La mozione di sfiducia ricostruisce lo scontro Bonafede-Di Matteo, soffermandosi su alcuni particolari come quello dei due ruoli – capo del Dap e direttore generale degli Affari penali – offerti in alternativa all’ex pm palermitano due anni fa. «Il ministro – si afferma – non può, per legge, disporre direttamente di questo secondo ruolo, essendo non solo già occupato al momento della proposta a Di Matteo, ma anche un incarico contrattuale soggetto a concorso obbligatorio». Ma soprattutto, il centrodestra cerca di inculcare il dubbio, già evocato da Di Matteo, che Bonafede abbia agito senza contrastare gli interessi delle mafie o addirittura cedendo ai ricatti della «regia occulta» che – scrivono – manovrava le rivolte dei detenuti di inizio marzo «finalizzate ad alimentare la discussione su indulti, amnistie e provvedimenti che avrebbero potuto alleggerire il carcere anche per gli uomini della criminalità organizzata».

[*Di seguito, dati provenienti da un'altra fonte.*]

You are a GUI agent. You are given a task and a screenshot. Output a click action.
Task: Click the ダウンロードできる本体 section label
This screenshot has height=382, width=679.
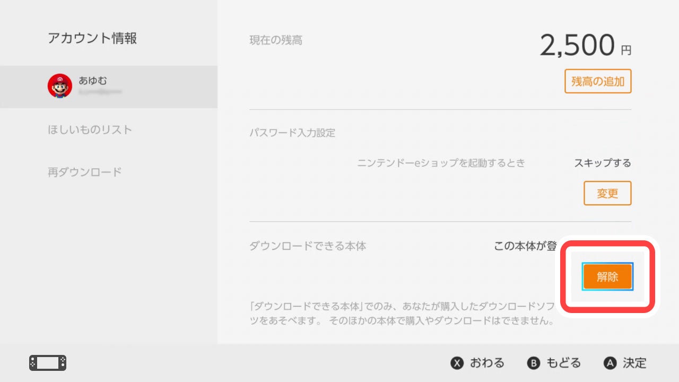[x=308, y=246]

E a questo proposito spunta fuori il fitto carteggio intercorso nelle ultime settimane, prima del j’accuse televisivo di Di Matteo, tra il presidente della Commissione nazionale antimafia Nicola Morra e l’allora capo del Dap Basentini (ieri ufficialmente sostituito dal consigliere Csm Dino Petralia) riguardo la scarcerazione dei 376 detenuti trasferiti ai domiciliari per l’emergenza Covid e il sovraffollamento. Tra loro, si noti bene, solo tre boss al 41 bis, di cui uno, Michele Zagaria, ha ottenuto per i prossimi 5 mesi di potersi curare un carcinoma all’ospedale di Brescia. Morra, nelle mail inviate al Dap, lamenta le inadempienze di Basentini nel trasmettere le informazioni richieste.

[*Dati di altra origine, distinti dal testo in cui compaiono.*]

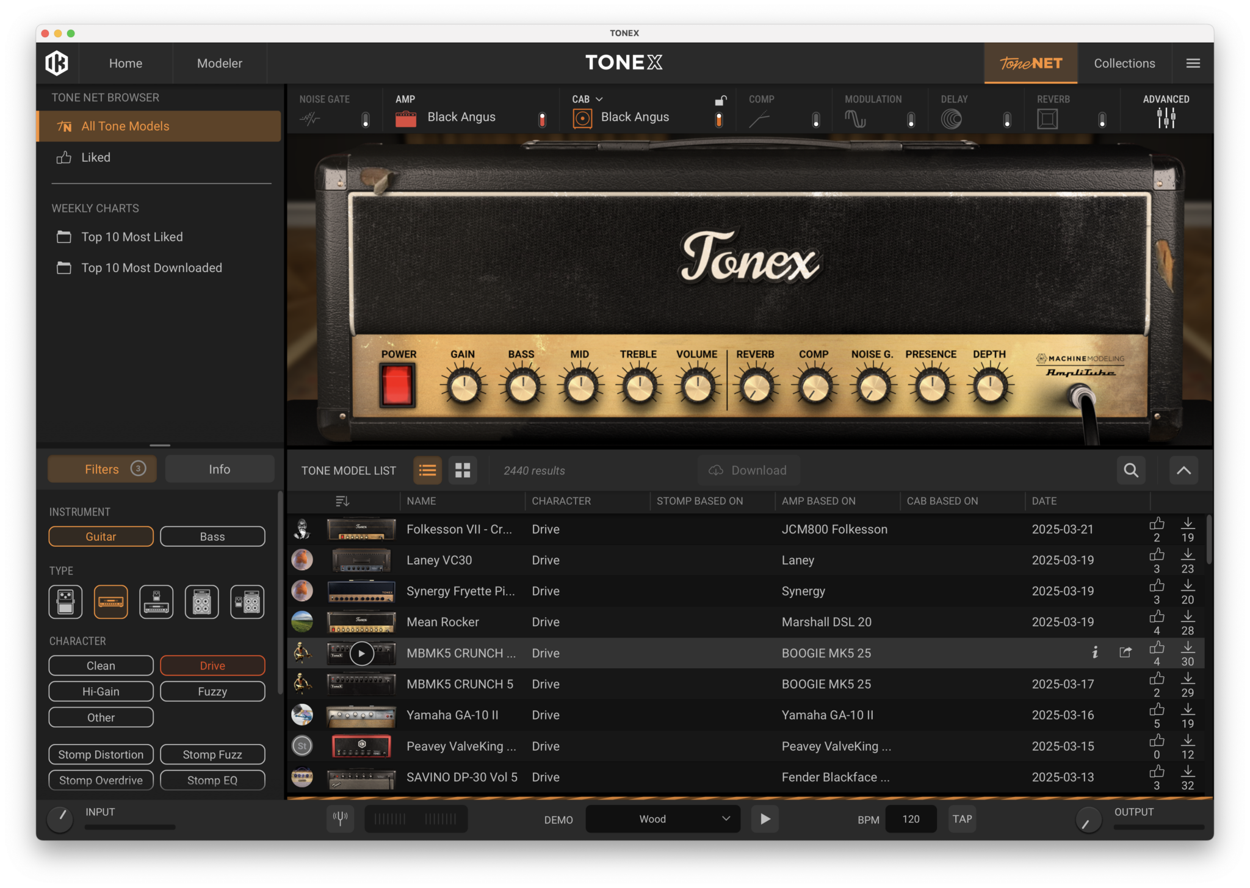Image resolution: width=1250 pixels, height=888 pixels.
Task: Switch to the Collections tab
Action: click(x=1124, y=63)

Ieri però la nuova macchina del Dap si è messa al lavoro e al servizio di Bonafede: il neo vicecapo Roberto Tartaglia ha inviato al ministro una relazione contenente la profilazione di 456 detenuti accusati di associazione mafiosa, ristretti nei reparti di alta sicurezza, che hanno presentato istanza di scarcerazione per il Covid. Di questi, «225 sono detenuti definitivi» e «231 sono detenuti in attesa di primo giudizio, imputati, appellanti e ricorrenti (dunque innocenti fino a prova contraria, ndr)». Su questa relazione il Guardasigilli baserà parte della sua informativa al parlamento di mercoledì prossimo, quando si attende dal centrodestra un nuovo allarme «liberi tutti». Intanto Bonafede – attorno al quale ieri si è alzato il cordone sanitario dei 5 Stelle, con un lungo post del capo politico Vito Crimi e un’arringa calorosa sul blog di movimento – si è difeso anche in Senato dove ha ricordato che le norme del Cura Italia escludono l’accesso ai domiciliari per i mafiosi.

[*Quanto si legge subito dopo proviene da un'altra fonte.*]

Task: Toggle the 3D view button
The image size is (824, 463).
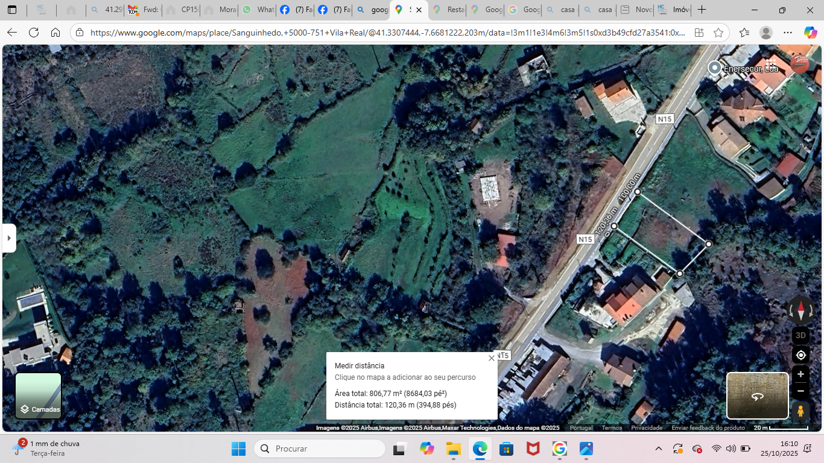Action: (800, 335)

«È totalmente infondato», ha detto, ogni collegamento tra i fatti di cui parla Di Matteo e le scarcerazioni dei boss, «frutto di decisioni di magistrati che hanno applicato leggi previgenti che nessuno aveva mai modificato fino al decreto legge approvato la scorsa settimana da questo governo». E, pur confermando di avere «in cantiere» un decreto legge «che permetterà al magistrato di sorveglianza la rivalutazione delle misure già concesse» prima della fase 2, il ministro si corregge in parte: «Non c’è alcun governo che possa imporre o anche influenzare la decisione dei giudici. La Costituzione non lascia spazio all’ipotesi in cui la circolare di un direttore generale, di un dipartimento, di un ministero possa dettare la decisione ad un magistrato. Questo è l’abc della Costituzione. Le scarcerazioni sono decisioni giurisdizionali, di natura discrezionale, impugnabili secondo la relativa disciplina».